**PROBLEM REQUIREMENTS**
Reproduce all of the data below word for word, leaving out the images.

**DATA RECORDS**
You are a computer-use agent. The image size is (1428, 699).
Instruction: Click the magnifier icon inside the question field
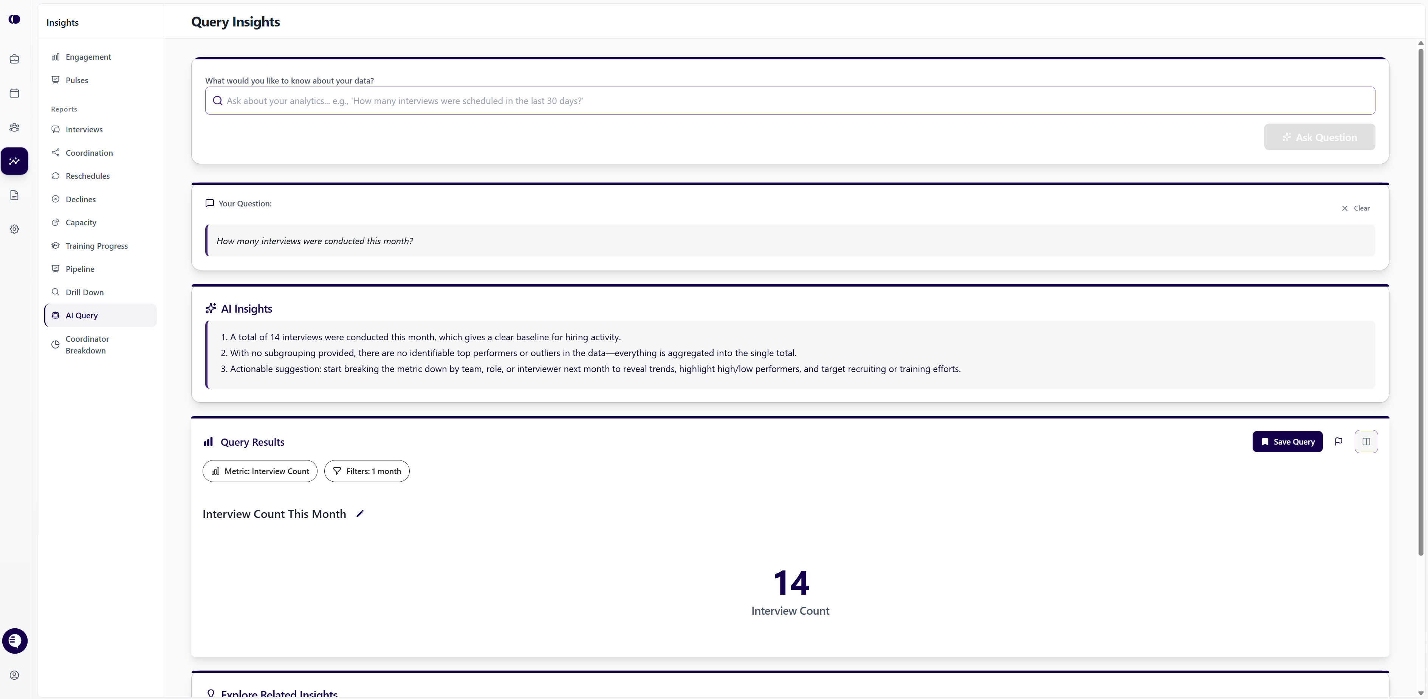tap(217, 100)
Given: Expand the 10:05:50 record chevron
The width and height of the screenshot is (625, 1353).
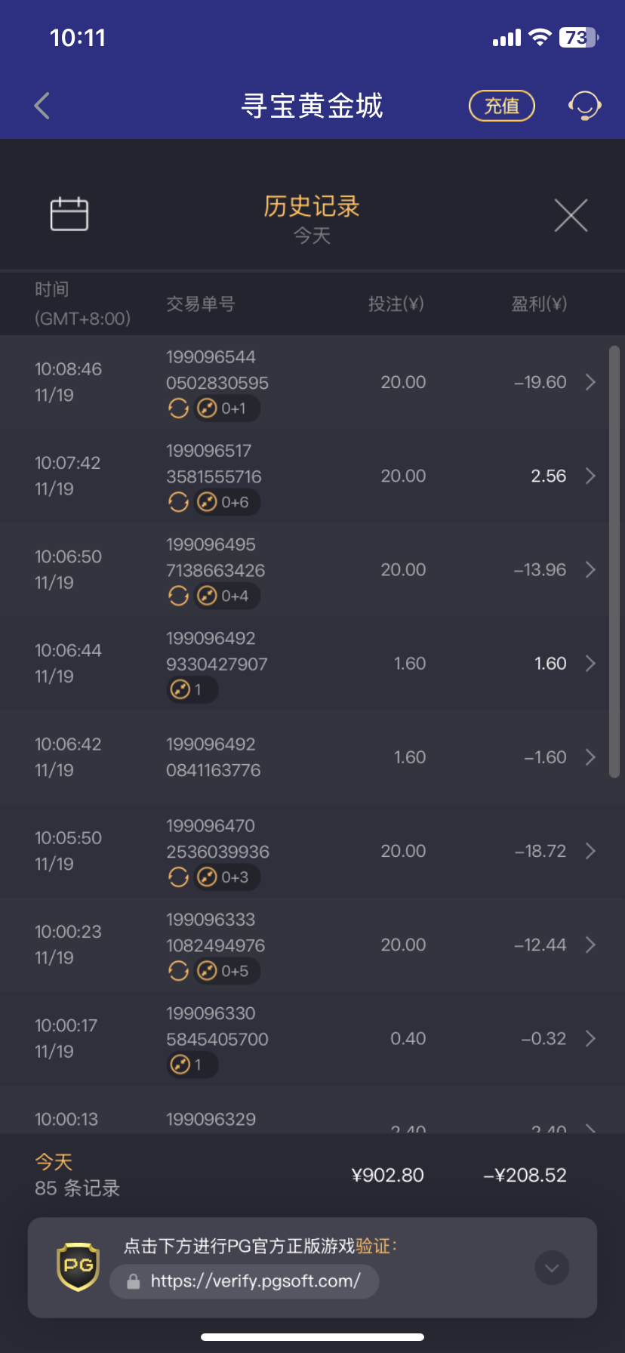Looking at the screenshot, I should tap(590, 851).
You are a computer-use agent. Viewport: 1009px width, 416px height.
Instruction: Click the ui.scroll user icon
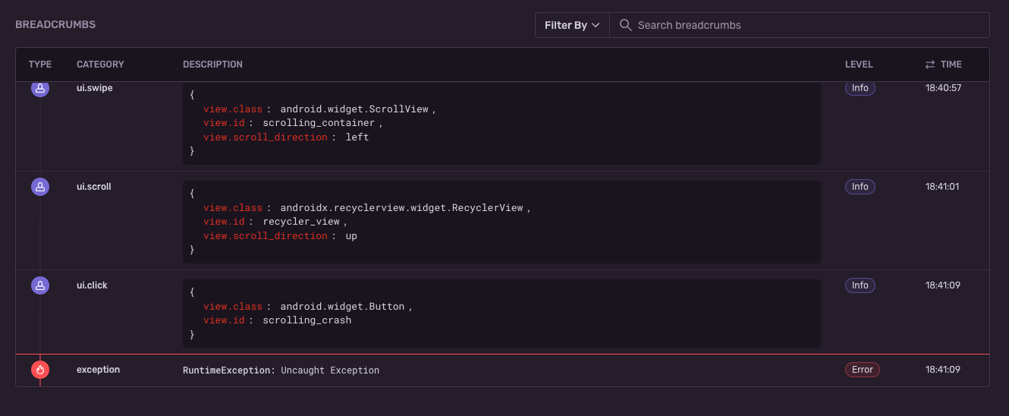pos(40,187)
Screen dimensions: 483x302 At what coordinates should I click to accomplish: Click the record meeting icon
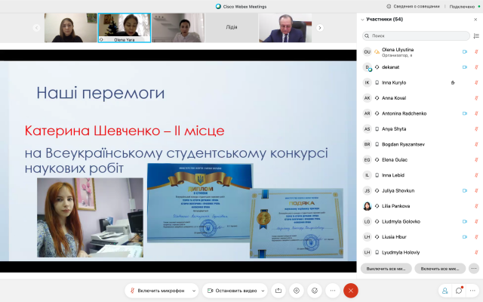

**REPLY TO THE TASK**
You are a computer-use agent. The image size is (1428, 699).
Instruction: Click the magnifier icon inside the question field
tap(217, 100)
Given: Expand the 10:05:50 record chevron
The width and height of the screenshot is (625, 1353).
Looking at the screenshot, I should tap(590, 851).
You are a computer-use agent. Viewport: 1009px width, 416px height.
Instruction: Click the ui.scroll user icon
pos(40,187)
Screen dimensions: 483x302 At what coordinates should I click to accomplish: Click the record meeting icon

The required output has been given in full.